On my very first visit to a new client’s seaside property I got the grand tour from the Executive Chef.  As we tromped across plush carpet into the all-day oceanview café, we passed huge armchairs at oversized tables under a mass of crystal chandelier.  I turned calmly to my jovial, rotund host and said “I feel that I am about to be overcharged.”

No matter what the indicators say, the price of upscale eat and drink has been steadily climbing.  I’m not talking about soda and Snackwells, I’m talking about the kind of foie gras fine dining being enjoyed by everyone from mid-western matrons to Nevada high rollers, from Bay Area foodies to Seattle cyber-geeks.  While the taste for good tastes has exploded all across America that pesky relationship between price and value has begun to fray.

Because when it come to culinary consumption it’s not futures we consider, it’s the value of right now’s quaff and crunch. That’s why a perfect hot, (not scalding ), espresso with chocolatey hints and luscious foamy crema afloat is well worth that $3.50.  But a tepid, wattery, paper eyecup of acrid bean brew is cause for depression, divorce or worse.   It’s also why when the meal is superior, the service invisibly sublime, the room spectacular, the conversation sterling and even the people at the next table seem special and cute, the bill is hardly reviewed.   It’s never just price, but also product and place.  Sometimes, and especially above a certain price point, it’s just now at a precarious balance.

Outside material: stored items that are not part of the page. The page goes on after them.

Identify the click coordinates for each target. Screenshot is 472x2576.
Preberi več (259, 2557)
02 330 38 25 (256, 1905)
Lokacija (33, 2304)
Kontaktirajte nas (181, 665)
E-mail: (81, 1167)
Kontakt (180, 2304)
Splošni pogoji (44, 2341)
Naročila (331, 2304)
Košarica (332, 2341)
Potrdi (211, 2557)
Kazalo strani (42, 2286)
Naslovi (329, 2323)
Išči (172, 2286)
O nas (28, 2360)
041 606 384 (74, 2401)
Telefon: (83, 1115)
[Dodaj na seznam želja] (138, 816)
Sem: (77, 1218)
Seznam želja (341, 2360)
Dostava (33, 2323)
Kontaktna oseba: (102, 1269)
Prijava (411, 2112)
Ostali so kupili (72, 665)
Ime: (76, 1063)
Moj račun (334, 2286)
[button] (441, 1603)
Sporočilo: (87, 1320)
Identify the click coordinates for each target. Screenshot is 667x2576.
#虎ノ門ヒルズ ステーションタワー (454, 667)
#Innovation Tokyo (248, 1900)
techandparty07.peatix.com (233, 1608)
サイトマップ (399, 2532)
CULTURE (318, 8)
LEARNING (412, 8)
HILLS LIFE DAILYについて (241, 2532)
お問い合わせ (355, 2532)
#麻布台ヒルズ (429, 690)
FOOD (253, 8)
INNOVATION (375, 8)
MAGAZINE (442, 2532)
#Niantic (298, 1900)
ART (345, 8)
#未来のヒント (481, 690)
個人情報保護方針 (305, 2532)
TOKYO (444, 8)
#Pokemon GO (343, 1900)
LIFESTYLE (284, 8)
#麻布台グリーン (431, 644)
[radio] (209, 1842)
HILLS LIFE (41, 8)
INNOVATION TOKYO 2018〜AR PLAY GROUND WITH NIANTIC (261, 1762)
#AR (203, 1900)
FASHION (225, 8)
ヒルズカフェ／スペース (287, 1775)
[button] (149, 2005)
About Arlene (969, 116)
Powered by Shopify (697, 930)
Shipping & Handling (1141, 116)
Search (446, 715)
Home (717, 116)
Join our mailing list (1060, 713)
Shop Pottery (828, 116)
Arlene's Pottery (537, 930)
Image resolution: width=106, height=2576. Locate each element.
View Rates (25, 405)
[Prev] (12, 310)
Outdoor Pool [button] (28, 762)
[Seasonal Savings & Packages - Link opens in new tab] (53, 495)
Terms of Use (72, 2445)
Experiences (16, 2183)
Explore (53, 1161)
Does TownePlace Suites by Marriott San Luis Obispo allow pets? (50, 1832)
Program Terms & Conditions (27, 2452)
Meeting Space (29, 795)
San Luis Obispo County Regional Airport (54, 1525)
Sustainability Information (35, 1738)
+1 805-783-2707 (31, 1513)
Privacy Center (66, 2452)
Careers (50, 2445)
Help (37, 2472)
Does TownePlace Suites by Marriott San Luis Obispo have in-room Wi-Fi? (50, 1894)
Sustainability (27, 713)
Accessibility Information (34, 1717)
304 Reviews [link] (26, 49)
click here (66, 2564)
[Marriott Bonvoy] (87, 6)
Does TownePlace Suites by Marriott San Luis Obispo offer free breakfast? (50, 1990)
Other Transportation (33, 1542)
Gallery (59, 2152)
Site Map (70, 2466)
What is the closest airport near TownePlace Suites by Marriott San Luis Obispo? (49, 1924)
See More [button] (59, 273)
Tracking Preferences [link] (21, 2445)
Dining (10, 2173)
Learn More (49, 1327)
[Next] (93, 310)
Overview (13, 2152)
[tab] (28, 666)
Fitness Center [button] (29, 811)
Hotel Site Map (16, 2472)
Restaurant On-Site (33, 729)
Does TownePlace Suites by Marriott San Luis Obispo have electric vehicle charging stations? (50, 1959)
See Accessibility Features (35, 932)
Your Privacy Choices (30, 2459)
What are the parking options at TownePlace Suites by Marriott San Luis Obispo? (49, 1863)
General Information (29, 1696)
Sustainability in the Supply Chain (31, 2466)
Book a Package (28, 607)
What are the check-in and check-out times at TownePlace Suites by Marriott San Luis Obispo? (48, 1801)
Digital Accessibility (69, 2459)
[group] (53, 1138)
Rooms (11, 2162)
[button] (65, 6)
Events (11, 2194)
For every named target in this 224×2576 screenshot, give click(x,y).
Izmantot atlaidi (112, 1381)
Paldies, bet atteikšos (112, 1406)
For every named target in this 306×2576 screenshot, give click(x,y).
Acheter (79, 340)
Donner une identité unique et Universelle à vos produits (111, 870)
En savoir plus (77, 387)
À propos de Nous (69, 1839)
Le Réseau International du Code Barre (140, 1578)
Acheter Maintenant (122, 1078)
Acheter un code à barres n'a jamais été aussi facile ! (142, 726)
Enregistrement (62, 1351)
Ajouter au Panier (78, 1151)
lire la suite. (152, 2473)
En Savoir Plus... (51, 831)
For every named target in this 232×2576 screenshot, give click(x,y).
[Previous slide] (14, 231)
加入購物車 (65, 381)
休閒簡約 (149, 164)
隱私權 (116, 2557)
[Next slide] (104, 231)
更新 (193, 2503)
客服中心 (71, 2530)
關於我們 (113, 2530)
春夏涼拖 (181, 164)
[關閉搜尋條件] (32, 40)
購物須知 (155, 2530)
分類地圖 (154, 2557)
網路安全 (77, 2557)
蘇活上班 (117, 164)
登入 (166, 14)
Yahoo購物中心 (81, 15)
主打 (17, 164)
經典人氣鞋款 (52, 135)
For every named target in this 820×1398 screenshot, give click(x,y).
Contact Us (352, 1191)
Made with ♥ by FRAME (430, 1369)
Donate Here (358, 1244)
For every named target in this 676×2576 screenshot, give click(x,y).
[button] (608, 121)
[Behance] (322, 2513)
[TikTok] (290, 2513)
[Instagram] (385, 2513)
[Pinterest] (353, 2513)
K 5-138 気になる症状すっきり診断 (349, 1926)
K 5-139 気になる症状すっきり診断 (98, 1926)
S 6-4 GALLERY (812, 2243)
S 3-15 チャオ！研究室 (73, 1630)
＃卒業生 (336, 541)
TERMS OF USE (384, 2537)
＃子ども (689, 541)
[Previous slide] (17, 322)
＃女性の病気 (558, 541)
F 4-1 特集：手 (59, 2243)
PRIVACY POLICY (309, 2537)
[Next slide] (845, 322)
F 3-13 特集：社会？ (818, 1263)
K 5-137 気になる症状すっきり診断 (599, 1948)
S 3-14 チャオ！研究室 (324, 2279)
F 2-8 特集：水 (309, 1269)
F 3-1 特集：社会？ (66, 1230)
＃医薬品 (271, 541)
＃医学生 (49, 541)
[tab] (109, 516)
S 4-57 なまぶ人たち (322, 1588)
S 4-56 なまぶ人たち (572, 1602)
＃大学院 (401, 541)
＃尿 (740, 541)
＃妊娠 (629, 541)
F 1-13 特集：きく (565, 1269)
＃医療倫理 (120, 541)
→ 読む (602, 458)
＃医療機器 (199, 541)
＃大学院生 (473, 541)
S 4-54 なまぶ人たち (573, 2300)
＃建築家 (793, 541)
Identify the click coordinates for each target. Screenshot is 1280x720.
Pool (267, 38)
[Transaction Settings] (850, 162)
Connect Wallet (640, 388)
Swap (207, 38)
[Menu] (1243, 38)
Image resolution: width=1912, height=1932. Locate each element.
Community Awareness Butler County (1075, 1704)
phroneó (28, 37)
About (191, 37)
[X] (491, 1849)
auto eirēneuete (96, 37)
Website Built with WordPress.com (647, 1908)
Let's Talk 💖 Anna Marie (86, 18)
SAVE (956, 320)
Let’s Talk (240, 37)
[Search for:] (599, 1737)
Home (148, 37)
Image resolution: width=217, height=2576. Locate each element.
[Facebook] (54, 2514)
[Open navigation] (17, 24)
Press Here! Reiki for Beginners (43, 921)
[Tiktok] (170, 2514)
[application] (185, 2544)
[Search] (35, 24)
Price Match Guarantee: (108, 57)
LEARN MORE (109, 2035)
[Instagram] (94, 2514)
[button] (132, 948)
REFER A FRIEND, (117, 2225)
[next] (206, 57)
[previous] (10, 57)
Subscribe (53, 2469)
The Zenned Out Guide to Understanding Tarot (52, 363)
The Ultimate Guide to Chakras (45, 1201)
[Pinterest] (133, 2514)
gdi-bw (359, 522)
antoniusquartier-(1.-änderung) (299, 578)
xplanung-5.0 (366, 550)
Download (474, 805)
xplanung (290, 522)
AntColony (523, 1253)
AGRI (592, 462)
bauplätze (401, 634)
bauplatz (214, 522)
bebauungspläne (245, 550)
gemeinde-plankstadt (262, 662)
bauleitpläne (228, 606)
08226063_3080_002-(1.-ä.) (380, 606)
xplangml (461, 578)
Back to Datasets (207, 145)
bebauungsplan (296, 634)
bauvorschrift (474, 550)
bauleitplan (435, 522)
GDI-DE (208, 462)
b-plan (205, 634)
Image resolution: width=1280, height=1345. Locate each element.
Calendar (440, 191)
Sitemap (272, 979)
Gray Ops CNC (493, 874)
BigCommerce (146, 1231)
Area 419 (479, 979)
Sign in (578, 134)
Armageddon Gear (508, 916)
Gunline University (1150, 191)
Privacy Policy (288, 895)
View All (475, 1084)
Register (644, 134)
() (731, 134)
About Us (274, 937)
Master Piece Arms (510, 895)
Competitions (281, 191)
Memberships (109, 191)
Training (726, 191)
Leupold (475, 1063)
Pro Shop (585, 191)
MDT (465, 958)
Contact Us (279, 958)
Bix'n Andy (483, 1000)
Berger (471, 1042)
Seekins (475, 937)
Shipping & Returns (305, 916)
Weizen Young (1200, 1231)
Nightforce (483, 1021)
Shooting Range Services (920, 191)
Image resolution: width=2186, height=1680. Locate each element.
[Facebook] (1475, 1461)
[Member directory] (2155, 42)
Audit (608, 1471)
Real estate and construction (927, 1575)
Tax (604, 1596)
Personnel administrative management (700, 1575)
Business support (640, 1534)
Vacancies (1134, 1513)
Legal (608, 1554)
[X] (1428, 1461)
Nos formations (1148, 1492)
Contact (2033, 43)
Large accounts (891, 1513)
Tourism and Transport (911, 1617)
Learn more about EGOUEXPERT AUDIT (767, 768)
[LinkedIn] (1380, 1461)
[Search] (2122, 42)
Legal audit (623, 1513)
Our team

On the flip side, too cheap is scary too.  Once upon a counter I attempted to retail a wheel of fine italian fontal.  Couldn’t give it away, until I fashioned a sign that read “Just arrived.  Only 22lbs. left. $8.50 per lb.”  It fairly flew out the door, and worth every penny.   We used to call it the Gucci Factor, or value by association to price.

Some years later, just prior to the current restaurant boom, I was in Las Vegas, lazing by a spectacular water feature aside an edificial  replication (ok, lying by the pool at the pyramid) when a barely clad cutie offered to deliver libation.  Feeling tropical I went for rum and Coke.  The tab said $2.18!  “I don’t wish to imbibe at that price” I bellowed, without a shred of gallantry (and in a fairly small Speedo).  “What rot-gut rum is this?”  Needless to say, things were soon to change.

In every instance, from a $30 truffle soup to the blue plate special, from a $6,000 Bordeaux to a pound of take-out potato salad, edibles especially need to pass the straight face test.  Can the waiter offer it without a smirk?  Do you dispose of the reciept before your wife goes through your pockets?  Can it go on the expence account?  Do you just need to say “the heck with it” before diving in?  Can you say that price out loud?

In the perilous later middle 80’s, a Manhattan hot spot happily charged $32.50 for a pleasant plate of crisply roasted chicken and fairly delicious french fries.  Come the crash, that platter suddenly sold for under twenty bucks.  People were livid, and the place soon closed.  Folks complained of feeling had, while the owner whined,  “but they’d never pay the old price now.”  Right on both counts, Bub.

So, in this era of oenophilic expansiveness and gustatory acrobatics, it’s not just the buyer, but also the seller who must beware.  What you charge, or pay,  should have some real relation to what things cost,  what they’re worth, and how we’ll all feel about it when we wake up in the morning of the next millennium.